▸ **Written instruction**
Replace "Usage Guide" with "User Guide" and write out the rows starting with the line that contains "Print (Pdf) (310, 43)" and going on through the line that contains "6. How You Influence and Persuade (116, 197)". Leave everything else unchanged.

-- Start Information provided --

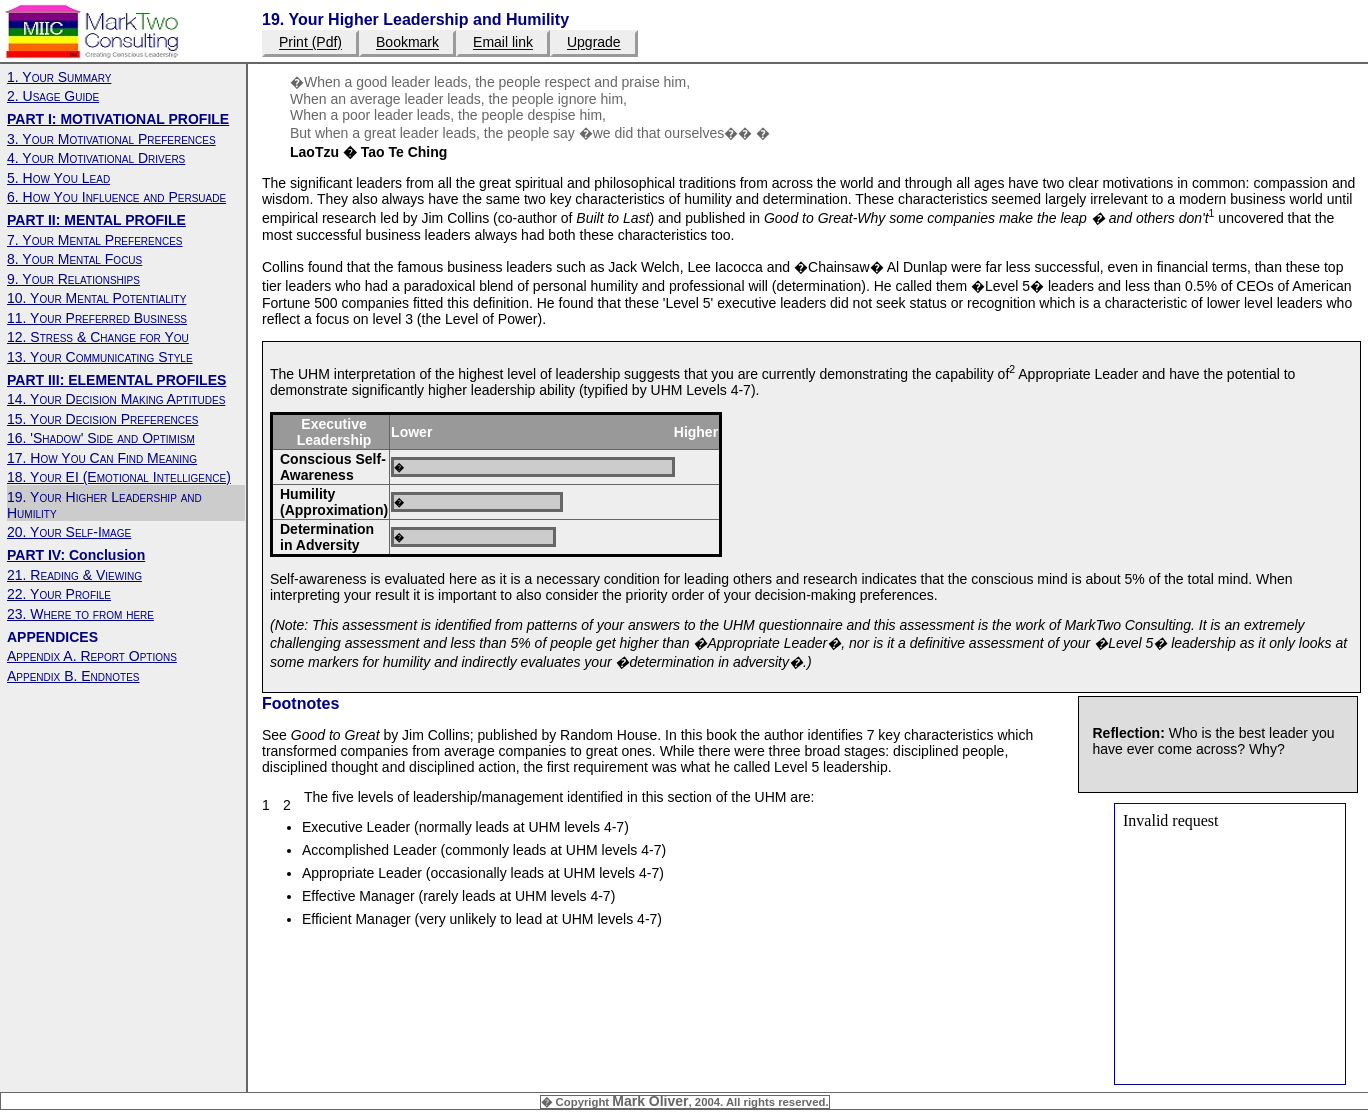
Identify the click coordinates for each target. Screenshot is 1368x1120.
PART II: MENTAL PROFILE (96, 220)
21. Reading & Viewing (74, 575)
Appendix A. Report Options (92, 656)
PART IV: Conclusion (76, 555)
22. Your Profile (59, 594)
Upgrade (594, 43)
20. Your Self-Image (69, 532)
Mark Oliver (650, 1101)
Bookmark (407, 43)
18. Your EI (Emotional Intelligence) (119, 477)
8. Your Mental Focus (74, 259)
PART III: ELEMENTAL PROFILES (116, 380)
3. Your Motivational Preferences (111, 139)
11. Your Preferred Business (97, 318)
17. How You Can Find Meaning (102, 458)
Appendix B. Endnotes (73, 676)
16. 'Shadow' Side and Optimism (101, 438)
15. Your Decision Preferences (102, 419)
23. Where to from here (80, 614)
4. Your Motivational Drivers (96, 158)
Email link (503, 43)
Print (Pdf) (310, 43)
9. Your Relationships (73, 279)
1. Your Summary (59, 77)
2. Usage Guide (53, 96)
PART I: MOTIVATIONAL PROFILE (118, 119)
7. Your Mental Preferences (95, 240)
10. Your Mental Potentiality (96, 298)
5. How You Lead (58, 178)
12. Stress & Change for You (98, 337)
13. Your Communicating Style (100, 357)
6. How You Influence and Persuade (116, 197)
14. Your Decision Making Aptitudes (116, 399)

-- End Information provided --
-- Start Information provided --

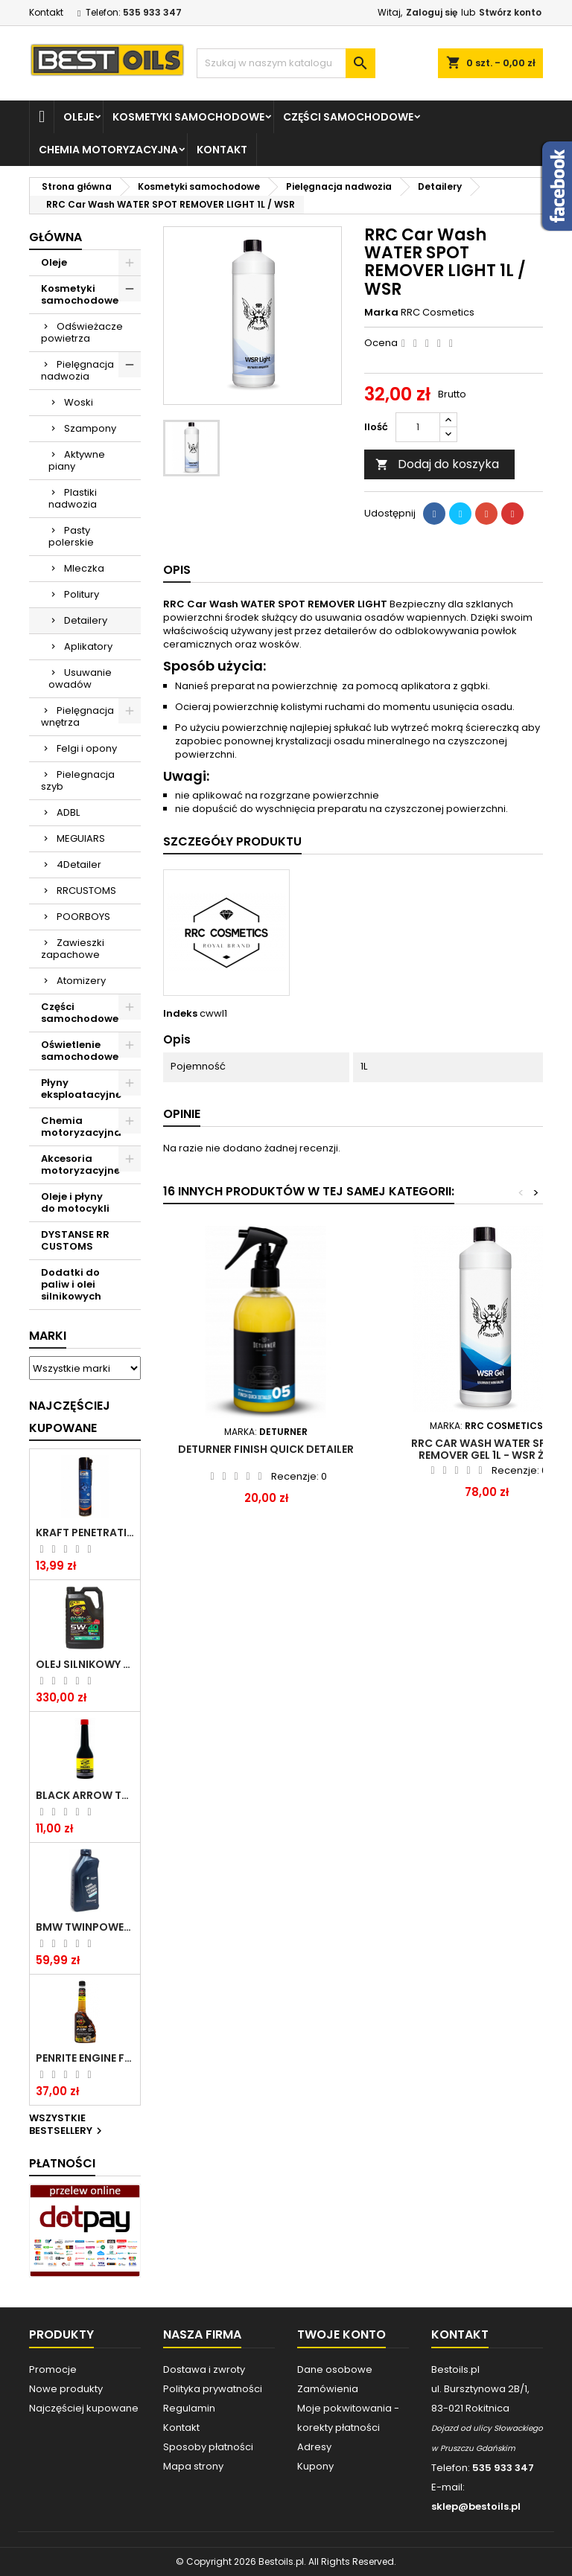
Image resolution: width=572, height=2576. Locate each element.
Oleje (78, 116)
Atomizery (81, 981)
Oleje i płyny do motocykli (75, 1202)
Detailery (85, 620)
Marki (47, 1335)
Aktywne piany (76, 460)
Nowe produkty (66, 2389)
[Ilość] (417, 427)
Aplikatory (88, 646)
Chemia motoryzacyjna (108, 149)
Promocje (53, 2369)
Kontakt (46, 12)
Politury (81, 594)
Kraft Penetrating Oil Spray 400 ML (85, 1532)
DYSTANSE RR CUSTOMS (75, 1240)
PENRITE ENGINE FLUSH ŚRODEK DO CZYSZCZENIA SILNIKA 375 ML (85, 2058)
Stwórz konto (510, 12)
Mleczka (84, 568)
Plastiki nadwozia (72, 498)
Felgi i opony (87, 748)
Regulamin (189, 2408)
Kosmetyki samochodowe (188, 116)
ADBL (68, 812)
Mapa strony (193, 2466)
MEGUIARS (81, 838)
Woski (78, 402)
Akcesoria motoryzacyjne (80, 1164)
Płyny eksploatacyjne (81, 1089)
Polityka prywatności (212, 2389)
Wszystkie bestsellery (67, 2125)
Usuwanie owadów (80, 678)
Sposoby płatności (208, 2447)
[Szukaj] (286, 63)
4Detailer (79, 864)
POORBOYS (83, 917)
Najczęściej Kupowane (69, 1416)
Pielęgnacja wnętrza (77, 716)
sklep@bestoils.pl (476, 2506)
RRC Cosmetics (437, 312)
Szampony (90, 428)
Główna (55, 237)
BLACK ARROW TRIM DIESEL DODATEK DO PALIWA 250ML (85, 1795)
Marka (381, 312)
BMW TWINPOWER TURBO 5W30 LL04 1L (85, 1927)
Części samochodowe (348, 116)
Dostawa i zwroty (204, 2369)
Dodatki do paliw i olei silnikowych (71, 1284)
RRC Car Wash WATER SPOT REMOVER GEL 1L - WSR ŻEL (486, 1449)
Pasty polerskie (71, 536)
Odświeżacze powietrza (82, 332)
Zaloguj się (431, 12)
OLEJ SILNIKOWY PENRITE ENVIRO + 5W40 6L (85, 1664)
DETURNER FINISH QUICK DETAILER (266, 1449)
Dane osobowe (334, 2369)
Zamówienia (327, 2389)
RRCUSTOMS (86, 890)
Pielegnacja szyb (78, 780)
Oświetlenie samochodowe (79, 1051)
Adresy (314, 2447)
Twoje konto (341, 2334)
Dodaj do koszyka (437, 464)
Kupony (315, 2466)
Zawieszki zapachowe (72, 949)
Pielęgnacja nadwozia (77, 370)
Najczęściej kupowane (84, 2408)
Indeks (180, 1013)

-- End Information provided --

▸ **Completed task**
Print (Pdf) (310, 43)
9. Your Relationships (73, 279)
1. Your Summary (59, 77)
2. User Guide (53, 96)
PART I: MOTIVATIONAL PROFILE (118, 119)
7. Your Mental Preferences (95, 240)
10. Your Mental Potentiality (96, 298)
5. How You Lead (58, 178)
12. Stress & Change for You (98, 337)
13. Your Communicating Style (100, 357)
6. How You Influence and Persuade (116, 197)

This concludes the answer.